### Exercise:
Could you give back every entry below exactly, with the pictures dropped?

((

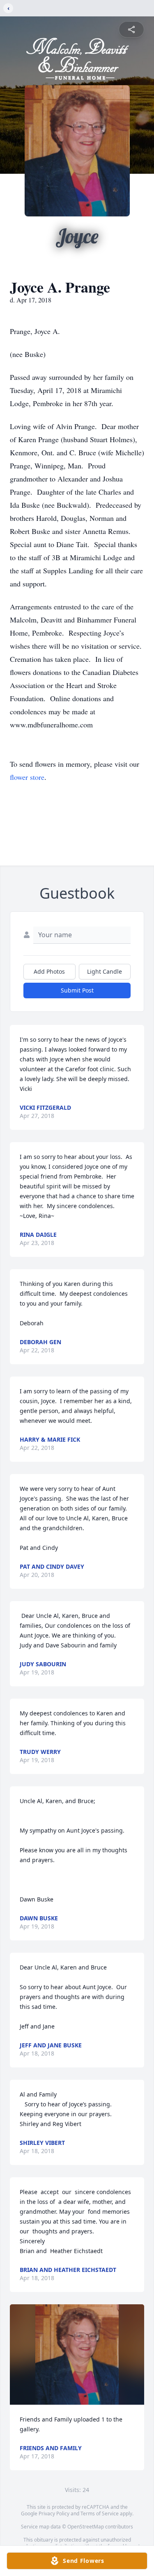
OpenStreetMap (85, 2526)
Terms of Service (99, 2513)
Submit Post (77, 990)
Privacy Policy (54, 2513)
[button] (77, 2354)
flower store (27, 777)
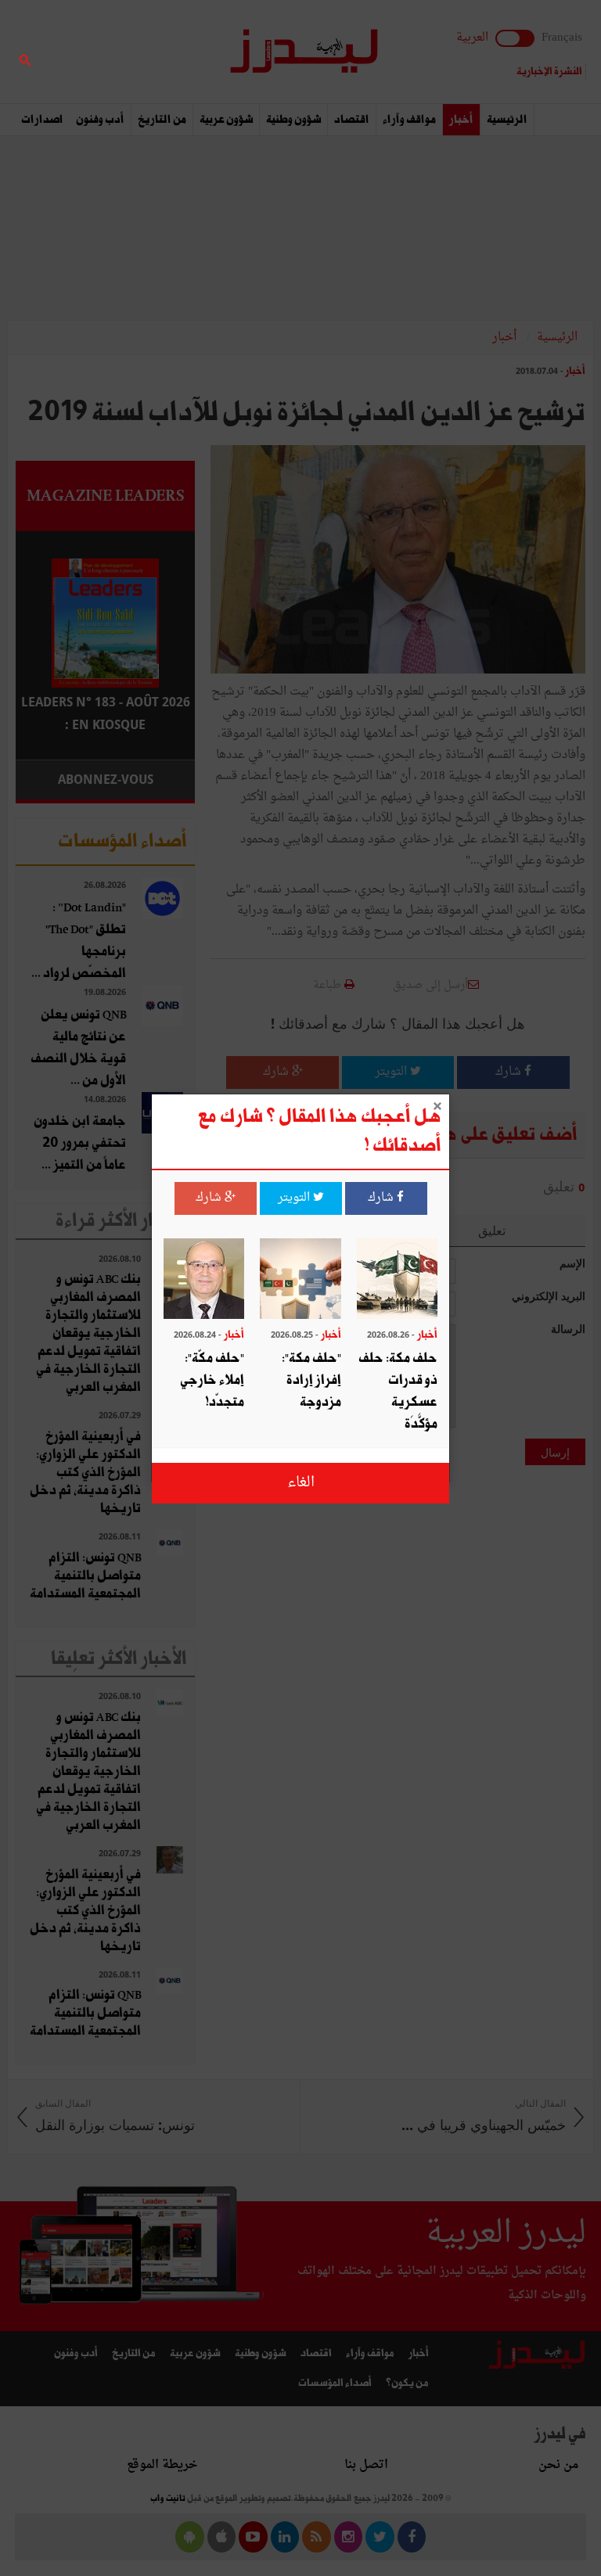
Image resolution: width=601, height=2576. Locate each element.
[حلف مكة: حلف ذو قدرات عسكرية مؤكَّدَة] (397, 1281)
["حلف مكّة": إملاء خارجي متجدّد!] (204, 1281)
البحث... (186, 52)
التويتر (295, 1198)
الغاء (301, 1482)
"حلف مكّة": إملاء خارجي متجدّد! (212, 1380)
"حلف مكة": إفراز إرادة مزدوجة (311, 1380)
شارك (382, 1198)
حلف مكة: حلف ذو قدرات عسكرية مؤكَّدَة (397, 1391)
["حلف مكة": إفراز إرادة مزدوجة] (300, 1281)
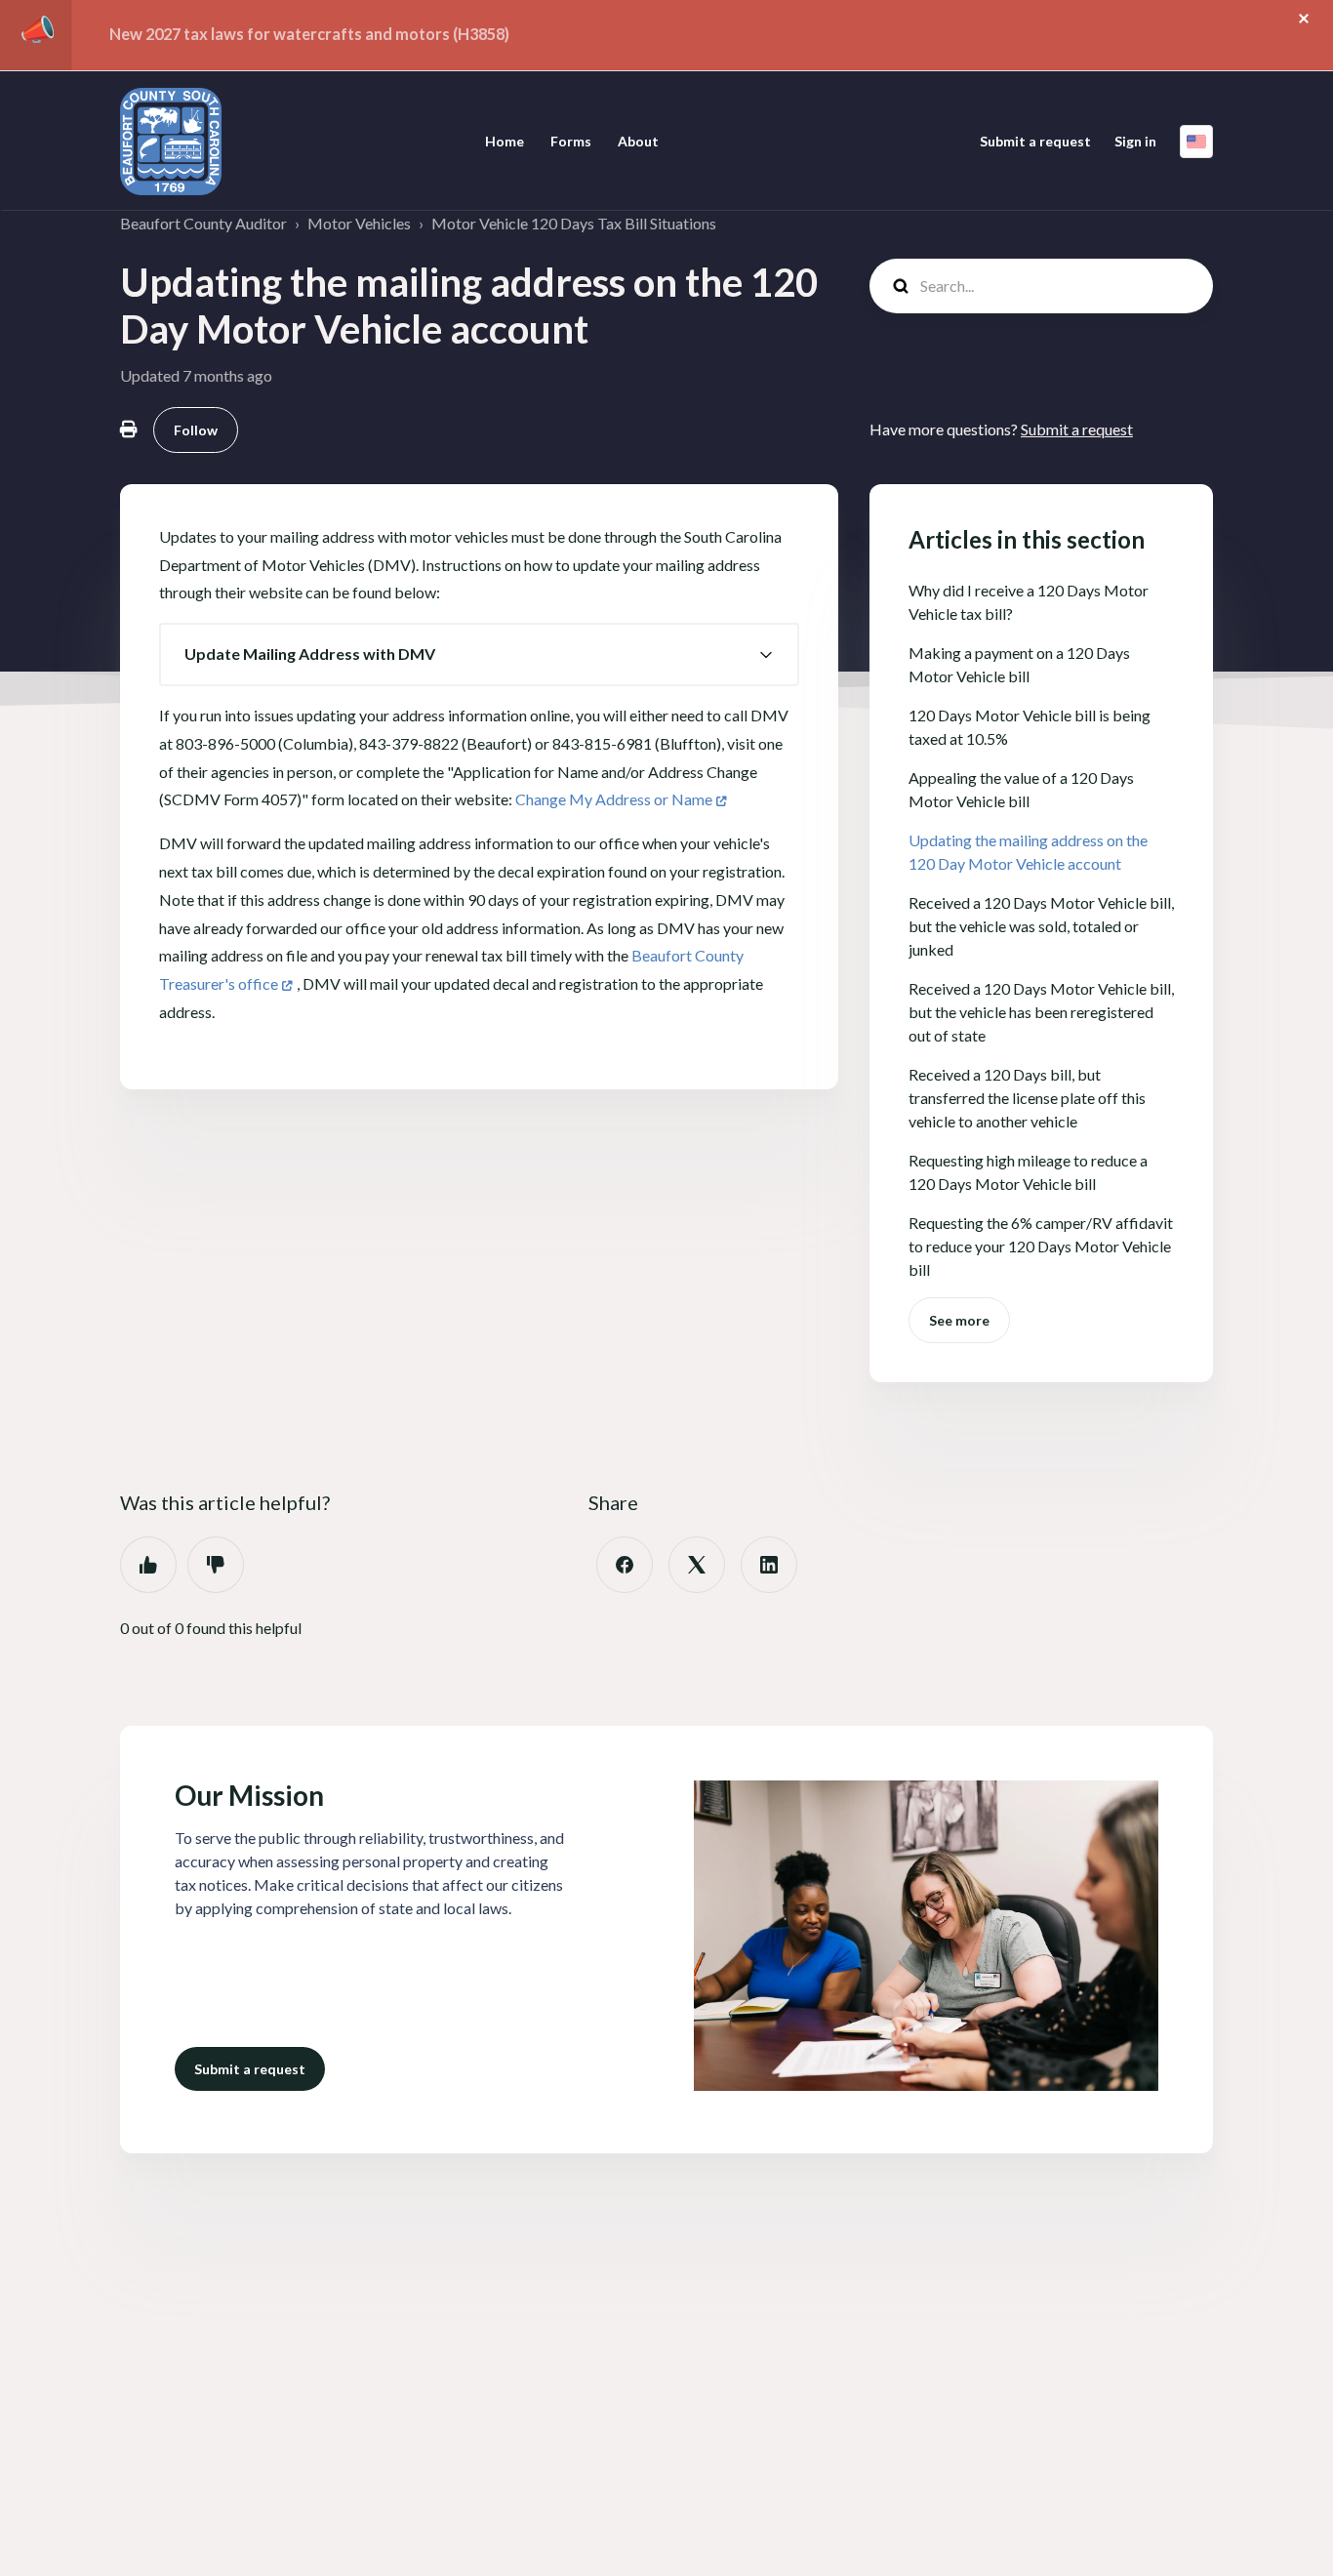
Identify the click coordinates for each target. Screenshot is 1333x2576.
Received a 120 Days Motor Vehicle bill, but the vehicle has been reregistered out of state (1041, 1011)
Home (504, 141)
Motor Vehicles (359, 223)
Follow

))

### Written response:
OpenStreetMap (85, 2526)
Terms of Service (99, 2513)
Submit Post (77, 990)
Privacy Policy (54, 2513)
[button] (77, 2354)
flower store (27, 777)
Image resolution: width=601, height=2576. Locate each element.
[حلف مكة: حلف ذو قدرات عسكرية مؤكَّدَة] (397, 1281)
["حلف مكّة": إملاء خارجي متجدّد!] (204, 1281)
البحث... (186, 52)
التويتر (295, 1198)
الغاء (301, 1482)
"حلف مكّة": إملاء خارجي متجدّد! (212, 1380)
"حلف مكة": إفراز إرادة مزدوجة (311, 1380)
شارك (382, 1198)
حلف مكة: حلف ذو قدرات عسكرية مؤكَّدَة (397, 1391)
["حلف مكة": إفراز إرادة مزدوجة] (300, 1281)
Identify the click coordinates for each target. Screenshot is 1333x2576.
Received a 120 Days Motor Vehicle bill, but the vehicle has been reregistered out of state (1041, 1011)
Home (504, 141)
Motor Vehicles (359, 223)
Follow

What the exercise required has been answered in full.